9/11 survivor dies three days after anniversary

Salmon Creek man lost his wife in Pentagon attack

By Tom Vogt, Columbian Science, Military & History Reporter



People with local ties give first-hand accounts of attacks

People with local ties give first-hand accounts of attacks

A survivor of 9/11, who lost his wife in the terrorist attacks, died three days after attending Sunday’s memorial event at the Pentagon.

Floyd Rasmussen died of kidney failure Wednesday morning in his Salmon Creek home. He was 69.

Floyd and Rhonda Rasmussen were both working in the Pentagon on Sept. 11, 2001, when hijackers crashed American Airlines Flight 77 into the building. Rhonda’s office was directly in the path of the Boeing 757 moving at 530 mph.

Floyd shared the story of his wife’s death and his survival with Columbian readers as part of Sunday’s 9/11 coverage.

On Friday, he flew to Washington, D.C. for the weekend’s 10th-anniversary ceremonies. Floyd was accompanied by Brenda, his wife of nine years, and son Jeremiah, one of four children he had with Rhonda.

“It was one of the last things he wanted to do,” Brenda said.

And it was a memorable trip, she said. Each of the 184 people killed at the Pentagon is remembered with a memorial bench, and Brenda photographed Floyd at the bench bearing Rhonda’s name.

“He was honored by the President,” said Brenda, who was at her husband’s side when President Barack Obama shook Floyd’s hand.

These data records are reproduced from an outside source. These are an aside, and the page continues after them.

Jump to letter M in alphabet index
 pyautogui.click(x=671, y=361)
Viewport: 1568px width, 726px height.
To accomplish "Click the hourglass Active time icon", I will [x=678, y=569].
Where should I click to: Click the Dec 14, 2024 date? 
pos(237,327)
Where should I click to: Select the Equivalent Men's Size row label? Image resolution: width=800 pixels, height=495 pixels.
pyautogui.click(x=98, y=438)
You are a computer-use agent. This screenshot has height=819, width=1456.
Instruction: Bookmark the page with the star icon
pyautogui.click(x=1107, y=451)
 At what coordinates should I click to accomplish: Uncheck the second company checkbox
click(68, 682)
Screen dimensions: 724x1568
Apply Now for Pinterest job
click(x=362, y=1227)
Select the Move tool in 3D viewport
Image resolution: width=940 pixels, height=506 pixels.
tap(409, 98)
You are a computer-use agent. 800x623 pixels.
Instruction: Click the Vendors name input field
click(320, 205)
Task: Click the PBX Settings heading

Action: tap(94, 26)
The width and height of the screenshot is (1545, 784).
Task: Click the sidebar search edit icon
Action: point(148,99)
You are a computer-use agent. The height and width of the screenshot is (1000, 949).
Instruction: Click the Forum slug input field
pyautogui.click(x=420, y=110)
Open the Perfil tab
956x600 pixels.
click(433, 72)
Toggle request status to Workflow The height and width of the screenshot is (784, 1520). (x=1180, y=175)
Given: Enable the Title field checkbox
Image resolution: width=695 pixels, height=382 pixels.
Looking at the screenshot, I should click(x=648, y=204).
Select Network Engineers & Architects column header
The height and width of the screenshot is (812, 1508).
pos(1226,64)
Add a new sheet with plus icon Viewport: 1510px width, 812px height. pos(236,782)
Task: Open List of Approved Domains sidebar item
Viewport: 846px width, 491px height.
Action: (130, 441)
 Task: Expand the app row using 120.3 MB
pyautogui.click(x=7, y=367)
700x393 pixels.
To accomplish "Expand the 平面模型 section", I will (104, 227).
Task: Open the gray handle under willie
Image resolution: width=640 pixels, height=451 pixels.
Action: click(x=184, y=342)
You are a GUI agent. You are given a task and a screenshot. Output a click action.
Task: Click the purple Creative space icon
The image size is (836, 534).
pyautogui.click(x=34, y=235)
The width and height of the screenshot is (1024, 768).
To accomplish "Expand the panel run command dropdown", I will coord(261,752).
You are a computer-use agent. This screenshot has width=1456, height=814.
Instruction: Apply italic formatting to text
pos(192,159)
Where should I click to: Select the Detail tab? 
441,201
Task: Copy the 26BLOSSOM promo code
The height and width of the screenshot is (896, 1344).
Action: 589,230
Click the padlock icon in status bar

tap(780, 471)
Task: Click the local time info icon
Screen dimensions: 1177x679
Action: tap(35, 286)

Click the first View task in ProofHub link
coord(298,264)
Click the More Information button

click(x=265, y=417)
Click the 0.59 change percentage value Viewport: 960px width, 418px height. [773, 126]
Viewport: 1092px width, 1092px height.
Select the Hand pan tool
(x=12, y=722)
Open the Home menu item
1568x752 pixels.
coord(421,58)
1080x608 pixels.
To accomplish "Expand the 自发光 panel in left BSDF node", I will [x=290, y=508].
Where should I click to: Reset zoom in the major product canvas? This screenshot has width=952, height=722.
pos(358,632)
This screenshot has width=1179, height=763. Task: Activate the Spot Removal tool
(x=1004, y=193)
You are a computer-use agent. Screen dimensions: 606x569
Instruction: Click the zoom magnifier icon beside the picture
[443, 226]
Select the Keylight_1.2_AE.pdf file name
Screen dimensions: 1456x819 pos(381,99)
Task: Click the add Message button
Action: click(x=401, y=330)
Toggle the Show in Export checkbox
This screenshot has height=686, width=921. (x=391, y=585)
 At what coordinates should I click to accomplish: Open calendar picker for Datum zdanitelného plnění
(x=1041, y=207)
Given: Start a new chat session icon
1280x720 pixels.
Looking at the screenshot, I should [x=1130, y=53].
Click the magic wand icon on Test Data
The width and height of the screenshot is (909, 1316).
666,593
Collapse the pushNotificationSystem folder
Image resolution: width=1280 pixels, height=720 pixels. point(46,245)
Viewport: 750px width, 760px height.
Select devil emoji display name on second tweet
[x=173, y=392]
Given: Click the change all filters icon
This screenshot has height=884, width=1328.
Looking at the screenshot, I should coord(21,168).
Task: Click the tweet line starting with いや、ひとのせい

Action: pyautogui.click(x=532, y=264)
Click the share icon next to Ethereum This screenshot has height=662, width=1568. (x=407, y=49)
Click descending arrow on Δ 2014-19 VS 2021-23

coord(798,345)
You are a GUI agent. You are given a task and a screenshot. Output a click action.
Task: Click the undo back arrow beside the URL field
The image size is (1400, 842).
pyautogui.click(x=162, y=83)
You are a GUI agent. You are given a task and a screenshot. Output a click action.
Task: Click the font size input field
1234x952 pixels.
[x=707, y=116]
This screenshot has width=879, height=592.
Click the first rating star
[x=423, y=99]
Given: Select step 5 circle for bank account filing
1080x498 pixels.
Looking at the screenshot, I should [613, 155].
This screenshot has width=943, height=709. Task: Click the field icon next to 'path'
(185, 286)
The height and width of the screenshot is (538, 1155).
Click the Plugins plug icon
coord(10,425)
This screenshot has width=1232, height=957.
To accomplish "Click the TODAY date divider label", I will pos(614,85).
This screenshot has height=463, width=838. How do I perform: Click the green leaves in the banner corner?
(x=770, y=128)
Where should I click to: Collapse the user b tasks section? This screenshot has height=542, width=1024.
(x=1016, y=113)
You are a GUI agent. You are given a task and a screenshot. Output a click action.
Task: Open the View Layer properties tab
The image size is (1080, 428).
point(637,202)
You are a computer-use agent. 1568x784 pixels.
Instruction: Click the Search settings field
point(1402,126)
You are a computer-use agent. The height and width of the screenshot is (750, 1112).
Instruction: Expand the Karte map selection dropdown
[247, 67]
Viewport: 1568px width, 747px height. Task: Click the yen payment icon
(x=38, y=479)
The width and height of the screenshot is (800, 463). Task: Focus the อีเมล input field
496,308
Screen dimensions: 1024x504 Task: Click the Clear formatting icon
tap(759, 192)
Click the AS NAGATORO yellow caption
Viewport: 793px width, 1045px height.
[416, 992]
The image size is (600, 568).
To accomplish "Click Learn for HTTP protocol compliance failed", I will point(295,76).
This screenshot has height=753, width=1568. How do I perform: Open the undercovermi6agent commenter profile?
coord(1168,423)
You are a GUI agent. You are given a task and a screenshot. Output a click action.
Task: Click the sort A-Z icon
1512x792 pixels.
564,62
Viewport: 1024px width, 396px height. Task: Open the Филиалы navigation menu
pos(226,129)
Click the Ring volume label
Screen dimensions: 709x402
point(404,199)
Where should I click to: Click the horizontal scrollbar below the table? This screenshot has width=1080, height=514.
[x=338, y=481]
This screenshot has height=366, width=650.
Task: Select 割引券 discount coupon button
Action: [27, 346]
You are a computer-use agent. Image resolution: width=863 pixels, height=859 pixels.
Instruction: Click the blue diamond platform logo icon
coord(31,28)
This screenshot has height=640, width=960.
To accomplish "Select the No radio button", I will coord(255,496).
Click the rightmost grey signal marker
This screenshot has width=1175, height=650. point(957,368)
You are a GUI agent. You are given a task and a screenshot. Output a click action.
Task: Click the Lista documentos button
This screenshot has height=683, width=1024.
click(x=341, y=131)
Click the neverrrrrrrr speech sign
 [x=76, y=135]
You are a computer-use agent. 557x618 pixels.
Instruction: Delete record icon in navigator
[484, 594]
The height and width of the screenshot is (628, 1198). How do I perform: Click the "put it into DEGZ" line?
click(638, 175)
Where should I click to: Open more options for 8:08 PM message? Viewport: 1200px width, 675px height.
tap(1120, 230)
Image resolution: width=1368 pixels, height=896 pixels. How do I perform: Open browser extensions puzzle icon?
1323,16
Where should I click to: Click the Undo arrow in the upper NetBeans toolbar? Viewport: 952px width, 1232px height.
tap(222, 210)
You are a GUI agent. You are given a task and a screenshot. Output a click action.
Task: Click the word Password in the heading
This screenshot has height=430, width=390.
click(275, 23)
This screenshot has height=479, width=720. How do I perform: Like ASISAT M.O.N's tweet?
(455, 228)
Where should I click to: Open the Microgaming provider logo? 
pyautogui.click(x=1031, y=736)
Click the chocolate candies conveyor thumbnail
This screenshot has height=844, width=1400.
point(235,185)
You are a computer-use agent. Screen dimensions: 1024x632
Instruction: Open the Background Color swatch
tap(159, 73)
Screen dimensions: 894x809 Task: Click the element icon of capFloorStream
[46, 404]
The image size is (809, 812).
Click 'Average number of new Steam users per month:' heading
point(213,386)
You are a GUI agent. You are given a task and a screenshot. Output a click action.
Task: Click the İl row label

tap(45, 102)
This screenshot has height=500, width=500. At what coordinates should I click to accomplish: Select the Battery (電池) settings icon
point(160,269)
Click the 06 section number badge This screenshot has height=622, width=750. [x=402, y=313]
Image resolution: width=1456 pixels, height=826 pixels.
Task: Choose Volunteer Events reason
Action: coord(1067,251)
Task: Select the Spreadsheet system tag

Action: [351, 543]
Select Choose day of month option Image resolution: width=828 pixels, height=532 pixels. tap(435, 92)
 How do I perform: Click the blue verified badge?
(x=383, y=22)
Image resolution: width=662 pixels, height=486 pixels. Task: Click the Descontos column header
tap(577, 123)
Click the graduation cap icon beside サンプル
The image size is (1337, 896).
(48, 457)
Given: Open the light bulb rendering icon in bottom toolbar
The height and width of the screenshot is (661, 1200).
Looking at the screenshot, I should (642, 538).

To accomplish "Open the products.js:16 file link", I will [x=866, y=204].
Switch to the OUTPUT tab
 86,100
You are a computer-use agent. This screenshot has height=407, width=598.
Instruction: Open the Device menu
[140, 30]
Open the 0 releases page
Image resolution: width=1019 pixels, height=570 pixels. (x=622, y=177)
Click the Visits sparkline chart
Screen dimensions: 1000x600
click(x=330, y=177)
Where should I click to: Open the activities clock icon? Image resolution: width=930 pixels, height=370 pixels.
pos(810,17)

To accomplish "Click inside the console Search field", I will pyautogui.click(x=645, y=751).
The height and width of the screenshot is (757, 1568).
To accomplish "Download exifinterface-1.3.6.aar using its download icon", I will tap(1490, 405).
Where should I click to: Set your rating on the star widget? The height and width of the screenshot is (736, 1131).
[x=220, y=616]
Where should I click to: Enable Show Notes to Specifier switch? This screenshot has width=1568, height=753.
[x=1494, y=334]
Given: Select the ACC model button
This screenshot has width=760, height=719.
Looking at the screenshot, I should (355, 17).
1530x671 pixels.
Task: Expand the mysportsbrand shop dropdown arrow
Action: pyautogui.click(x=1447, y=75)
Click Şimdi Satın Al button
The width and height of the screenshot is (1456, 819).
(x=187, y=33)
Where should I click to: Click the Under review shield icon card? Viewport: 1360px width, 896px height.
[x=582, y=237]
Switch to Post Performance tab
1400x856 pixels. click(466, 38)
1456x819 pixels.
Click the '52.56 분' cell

He also met First Lady Michelle Obama, Vice President Joe Biden and Defense Secretary Leon Panetta.

Floyd was able to reconnect with some old friends, and the Rasmussens also met other survivors and families of victims.

“We had a big weekend,” Brenda said. “I was exhausted.”

Transplant planned

Floyd’s health problems had to be factored into their travel plans, Brenda said.

He underwent dialysis three times a week in Portland because of his kidney problems.

Floyd was able to get into Friday’s session at 6 a.m. — 30 minutes ahead of schedule — so they could get to the airport by noon, Brenda said.

As a kidney patient, Floyd’s liquid intake was restricted, she said.

He wore a suit and tie at a Sunday morning event, then decided to wear something cooler for an afternoon event. With the temperature climbing, he changed into what Brenda called “a Magnum P.I. shirt.” Not as dressy as a suit, she observed, but Floyd replied: “The President might appreciate it, since he’s from Hawaii.”

After returning home on Monday, the Rasmussens were looking forward to another big event this week.

Brenda was going to donate a kidney to her husband. They’d planned a session Thursday with his doctor to talk about the transplant, she said.